Варвара (даром, что ли, факультет ВМК окончила!) проникла в комп вышеуказанного молодого человека. Обнаружила там несколько файлов в директории «Роман», обыкновенное вроде бы произведение масс-культа, но в нем словно по касательной проявлялись все случившиеся вокруг дома на Металлозаводской вещи: в романе бандитскую машину поджигали и толкали к пропасти, она падала, и от нее загоралось дерево; героев опаивали снотворным, и они засыпали в гостинице… Притом все файлы создавались и, главное, даже завершалась над ними работа раньше, чем столь загадочные дела происходили в действительности[9].
Тогда Петренко велел Варе пробить издательство, которое заключило с молодым человеком контракт на роман.
– Сгоняй-ка, Варя, отыщи того издателя, который Данилову произведение заказал. Прощупай его, прокачай. Может, в нем все дело?
Версия была далеко не приоритетная, проходная. Варвара это тогда сразу поняла – даром что была сотрудником молодым, можно сказать, зеленым и начинающим. Если б версия была в приоритете, ее в одиночку разрабатывать не отправили бы. Послали кого поопытней, да не соло, а непременно с напарником, для подстраховки.
А она потащилась одна.
Отправилась на своей машине. Припарковалась на Тверской. Помнила до сих пор, что сбежала от парковщика: тогда официальных паркингов не было, но в центровых местах тусовались ребята в черных тужурках, то ли кем-то уполномоченные и назначенные, то ли ухари, себе в карман денежку сшибающие. Если хотел оставить авто, а он тебя засекал, то лупил денег согласно собственным аппетитам, обычно десятку в час – что составляло два десятилетия назад изрядную сумму. И вот Варя «шестерку» свою на Тверской бросила, а сама быстро-быстро, пока парковщик не заметил и не нагрянул, заперла лимузин и проворно ускакала вглубь улицы, к Столешникову.

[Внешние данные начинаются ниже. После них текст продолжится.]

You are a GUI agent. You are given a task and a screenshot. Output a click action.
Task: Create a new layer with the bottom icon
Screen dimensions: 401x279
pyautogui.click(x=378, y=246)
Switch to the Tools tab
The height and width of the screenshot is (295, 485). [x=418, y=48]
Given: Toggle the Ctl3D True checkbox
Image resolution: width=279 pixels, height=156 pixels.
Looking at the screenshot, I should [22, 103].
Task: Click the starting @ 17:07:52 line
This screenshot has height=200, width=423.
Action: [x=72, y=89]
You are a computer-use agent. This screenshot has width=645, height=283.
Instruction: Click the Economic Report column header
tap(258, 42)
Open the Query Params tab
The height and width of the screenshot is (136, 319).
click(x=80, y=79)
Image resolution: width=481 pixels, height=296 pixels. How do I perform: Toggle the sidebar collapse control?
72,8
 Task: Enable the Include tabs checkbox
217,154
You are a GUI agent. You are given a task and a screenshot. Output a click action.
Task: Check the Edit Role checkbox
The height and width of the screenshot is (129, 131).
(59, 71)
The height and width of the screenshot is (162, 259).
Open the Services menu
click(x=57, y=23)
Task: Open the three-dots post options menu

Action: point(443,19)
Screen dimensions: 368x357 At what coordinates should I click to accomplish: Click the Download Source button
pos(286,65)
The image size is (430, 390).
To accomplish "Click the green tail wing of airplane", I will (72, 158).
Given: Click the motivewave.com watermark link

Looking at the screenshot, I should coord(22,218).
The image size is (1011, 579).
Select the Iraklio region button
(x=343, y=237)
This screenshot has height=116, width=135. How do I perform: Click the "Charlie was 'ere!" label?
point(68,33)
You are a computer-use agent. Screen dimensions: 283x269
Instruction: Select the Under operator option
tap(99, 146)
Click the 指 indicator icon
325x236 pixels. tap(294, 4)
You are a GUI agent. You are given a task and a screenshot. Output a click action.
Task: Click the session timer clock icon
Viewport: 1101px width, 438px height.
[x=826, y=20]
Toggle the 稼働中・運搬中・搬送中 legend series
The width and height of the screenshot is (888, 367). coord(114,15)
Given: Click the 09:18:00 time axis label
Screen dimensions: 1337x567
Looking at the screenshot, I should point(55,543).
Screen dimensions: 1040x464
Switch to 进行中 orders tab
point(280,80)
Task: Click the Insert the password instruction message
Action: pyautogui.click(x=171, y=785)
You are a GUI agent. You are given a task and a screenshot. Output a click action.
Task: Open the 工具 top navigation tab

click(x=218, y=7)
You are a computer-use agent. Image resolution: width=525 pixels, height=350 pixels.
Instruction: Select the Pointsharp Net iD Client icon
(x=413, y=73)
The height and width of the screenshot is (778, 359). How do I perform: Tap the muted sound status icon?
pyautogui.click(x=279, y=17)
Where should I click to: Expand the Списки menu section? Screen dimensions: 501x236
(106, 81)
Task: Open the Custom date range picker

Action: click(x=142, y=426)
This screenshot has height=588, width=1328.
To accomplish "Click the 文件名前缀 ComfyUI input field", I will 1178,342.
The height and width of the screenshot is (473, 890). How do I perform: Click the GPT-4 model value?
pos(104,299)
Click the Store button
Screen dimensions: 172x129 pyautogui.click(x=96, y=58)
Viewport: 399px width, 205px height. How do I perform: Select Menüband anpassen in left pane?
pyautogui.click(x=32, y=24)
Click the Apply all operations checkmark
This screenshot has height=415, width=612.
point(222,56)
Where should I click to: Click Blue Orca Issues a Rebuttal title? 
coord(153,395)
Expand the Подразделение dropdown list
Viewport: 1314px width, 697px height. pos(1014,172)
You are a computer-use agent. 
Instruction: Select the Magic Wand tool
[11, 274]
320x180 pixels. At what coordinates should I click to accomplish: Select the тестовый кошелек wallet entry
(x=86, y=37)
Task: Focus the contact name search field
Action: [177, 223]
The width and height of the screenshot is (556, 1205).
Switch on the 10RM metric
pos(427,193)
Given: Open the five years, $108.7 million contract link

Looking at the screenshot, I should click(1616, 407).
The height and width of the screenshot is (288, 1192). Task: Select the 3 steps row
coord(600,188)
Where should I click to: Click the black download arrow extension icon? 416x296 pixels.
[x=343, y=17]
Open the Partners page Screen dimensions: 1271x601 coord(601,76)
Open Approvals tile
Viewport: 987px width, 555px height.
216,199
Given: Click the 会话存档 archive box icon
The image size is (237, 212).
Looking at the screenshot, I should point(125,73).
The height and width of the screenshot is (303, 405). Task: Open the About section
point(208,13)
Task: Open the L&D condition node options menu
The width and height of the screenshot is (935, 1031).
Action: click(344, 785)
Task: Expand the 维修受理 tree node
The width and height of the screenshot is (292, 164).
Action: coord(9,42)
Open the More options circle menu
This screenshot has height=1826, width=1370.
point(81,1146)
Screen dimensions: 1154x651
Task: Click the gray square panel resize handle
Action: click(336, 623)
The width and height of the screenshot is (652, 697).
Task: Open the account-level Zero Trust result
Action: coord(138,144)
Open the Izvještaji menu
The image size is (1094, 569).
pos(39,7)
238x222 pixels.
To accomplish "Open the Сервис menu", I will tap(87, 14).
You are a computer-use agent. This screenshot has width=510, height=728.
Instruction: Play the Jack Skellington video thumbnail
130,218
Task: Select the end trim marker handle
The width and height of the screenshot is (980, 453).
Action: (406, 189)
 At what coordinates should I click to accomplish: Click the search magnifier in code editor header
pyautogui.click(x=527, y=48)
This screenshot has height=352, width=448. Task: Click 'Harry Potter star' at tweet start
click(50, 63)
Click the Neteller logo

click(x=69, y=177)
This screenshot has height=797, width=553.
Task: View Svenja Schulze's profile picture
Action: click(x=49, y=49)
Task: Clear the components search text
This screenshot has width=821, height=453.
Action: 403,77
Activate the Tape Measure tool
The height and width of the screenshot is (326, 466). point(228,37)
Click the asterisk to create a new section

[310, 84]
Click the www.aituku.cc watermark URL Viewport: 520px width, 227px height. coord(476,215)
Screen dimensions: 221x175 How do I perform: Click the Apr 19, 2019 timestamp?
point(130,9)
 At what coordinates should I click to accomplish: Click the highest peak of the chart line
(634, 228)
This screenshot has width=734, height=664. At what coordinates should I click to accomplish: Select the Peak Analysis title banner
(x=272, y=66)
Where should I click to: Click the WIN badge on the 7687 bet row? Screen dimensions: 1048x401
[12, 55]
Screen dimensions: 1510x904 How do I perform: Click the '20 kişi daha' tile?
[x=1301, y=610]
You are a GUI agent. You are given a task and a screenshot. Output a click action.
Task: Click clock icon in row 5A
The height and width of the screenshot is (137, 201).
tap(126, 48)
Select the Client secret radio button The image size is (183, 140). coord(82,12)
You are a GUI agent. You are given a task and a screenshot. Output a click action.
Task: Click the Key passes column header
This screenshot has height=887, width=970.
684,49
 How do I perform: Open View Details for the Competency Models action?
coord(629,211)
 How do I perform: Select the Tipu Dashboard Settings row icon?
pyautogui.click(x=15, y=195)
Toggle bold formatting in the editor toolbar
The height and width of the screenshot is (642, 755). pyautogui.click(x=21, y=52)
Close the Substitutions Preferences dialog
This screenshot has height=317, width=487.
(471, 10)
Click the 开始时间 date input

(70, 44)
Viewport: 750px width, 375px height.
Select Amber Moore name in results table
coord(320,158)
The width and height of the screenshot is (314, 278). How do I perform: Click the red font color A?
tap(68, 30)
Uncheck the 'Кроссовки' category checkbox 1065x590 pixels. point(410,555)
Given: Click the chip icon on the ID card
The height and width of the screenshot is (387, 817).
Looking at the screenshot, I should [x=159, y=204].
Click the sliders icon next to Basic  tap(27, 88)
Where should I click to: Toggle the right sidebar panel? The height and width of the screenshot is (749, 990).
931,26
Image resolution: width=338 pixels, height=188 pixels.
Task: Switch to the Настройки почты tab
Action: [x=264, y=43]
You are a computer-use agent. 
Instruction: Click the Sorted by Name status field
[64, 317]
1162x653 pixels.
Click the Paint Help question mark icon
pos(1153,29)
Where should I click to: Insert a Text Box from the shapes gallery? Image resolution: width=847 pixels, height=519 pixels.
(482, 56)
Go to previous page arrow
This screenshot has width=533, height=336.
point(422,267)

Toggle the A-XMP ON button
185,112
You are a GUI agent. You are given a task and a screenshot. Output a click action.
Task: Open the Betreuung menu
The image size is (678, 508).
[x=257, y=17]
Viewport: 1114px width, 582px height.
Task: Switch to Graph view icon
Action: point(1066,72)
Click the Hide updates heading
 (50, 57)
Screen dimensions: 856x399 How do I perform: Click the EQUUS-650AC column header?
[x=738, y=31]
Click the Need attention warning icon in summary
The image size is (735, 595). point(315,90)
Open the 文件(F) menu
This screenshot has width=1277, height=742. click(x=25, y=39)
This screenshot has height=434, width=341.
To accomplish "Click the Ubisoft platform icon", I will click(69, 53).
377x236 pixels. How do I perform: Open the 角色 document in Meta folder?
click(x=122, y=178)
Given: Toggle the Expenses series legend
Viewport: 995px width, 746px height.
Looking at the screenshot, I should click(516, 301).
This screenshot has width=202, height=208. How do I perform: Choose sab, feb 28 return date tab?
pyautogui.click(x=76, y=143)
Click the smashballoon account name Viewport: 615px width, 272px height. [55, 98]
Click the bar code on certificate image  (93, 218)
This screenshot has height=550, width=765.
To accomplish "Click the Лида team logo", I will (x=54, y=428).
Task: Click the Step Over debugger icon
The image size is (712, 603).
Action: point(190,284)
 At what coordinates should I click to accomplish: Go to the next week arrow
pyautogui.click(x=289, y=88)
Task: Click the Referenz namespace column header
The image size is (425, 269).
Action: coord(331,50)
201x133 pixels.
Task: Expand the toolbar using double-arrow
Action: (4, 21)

Тогда жара стояла, хоть и апрель, а раскочегарилась весна градусов до двадцати пяти, Варя была в летнем сарафане и босоножках. Несерьезный, летний, пляжный вид.
И пока спускалась по Столешникову переулку к офису, где вроде бы значилась штаб-квартира издательства, что заказало молодому автору авантюрный роман, произошла у нее та судьбоносная встреча, которая навсегда перевернула ее жизнь.
Потом она не раз и не два спрашивала себя: да как она вообще могла?! Практически с ходу, забыв достоинство и гордость? Зачем вообще принимала его ухаживания?!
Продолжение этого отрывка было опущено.